Two weeks ago, I wrote the "SCO should win" side for a debate surrounding the outcome of The SCO Group vs. IBM trial. To write it, I reviewed SCOs allegations, simplified them down to the core arguments and created what I envisioned SCOs legal team would present as an opening statement in court. I even fact-checked it with SCO to ensure that it matched up with the companys beliefs. It did.
At the same time, Steven J. Vaughn-Nichols wrote a counter-piece based largely on the arguments that IBM and the Linux community were making to discredit SCOs position. His approach was different because his background is different from mine. He covers the subject more than I do, and he did a very credible job of stating the Linux side. The general reaction from the Linux community is that he mostly got it right.
Why look at the arguments coming from both sides?
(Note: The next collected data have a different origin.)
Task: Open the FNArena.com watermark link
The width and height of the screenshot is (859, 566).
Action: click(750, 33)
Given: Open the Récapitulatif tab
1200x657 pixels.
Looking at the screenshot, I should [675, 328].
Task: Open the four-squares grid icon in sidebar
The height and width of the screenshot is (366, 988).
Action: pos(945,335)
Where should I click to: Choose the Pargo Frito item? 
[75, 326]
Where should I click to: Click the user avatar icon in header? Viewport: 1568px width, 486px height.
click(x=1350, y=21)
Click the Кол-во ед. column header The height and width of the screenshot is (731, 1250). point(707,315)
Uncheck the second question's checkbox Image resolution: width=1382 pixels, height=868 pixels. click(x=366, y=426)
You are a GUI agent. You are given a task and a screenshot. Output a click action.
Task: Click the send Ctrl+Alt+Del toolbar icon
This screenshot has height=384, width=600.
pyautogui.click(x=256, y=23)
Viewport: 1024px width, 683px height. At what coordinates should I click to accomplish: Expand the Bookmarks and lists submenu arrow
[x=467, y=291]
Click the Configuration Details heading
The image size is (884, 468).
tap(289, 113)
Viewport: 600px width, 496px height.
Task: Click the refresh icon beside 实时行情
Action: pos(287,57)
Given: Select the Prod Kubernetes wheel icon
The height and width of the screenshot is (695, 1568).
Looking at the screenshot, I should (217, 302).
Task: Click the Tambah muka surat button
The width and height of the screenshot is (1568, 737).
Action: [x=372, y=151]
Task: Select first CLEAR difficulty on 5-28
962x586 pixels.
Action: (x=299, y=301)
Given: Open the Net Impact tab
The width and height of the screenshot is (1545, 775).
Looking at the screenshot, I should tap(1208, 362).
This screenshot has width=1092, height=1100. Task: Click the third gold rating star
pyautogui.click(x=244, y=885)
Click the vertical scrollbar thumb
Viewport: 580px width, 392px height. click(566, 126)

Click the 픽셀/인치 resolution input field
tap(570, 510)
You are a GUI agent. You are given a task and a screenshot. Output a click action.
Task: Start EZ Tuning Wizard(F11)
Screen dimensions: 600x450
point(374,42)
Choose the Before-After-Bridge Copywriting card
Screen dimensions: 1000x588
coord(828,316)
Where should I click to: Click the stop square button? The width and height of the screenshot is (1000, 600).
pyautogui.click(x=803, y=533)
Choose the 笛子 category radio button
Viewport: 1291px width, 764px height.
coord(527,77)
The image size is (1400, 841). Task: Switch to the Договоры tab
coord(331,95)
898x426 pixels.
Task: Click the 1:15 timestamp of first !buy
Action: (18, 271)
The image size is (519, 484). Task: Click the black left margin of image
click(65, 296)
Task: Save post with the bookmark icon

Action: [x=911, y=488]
I envisioned the debate as a way to help readers to understand the entrenched positions on both sides. What I left out was the "why" behind my approach, and Ill correct that now.
Ive had several careers. The first one was with the company now known as The Walt Disney Co., and the second landed me my first executive title (head of operations by way of director of marketing). The subsequent falling-out between the partners who owned that firm led to the third, which was in litigation, with my goal being that of becoming a judge. I spent about two years training for the position, but after those two years, I realized it wasnt for me. I did, however, learn a lot about litigation.
In addition to the training, I was personally involved in one property ownership trial that resulted from that partnership dispute and which set longevity records (over 13 years). It generated legal fees greater than the value of the property. Even worse, everyone involved, including me, went around armed to the teeth, convinced that assassination was a very real threat. It stopped being fun after about 30 seconds.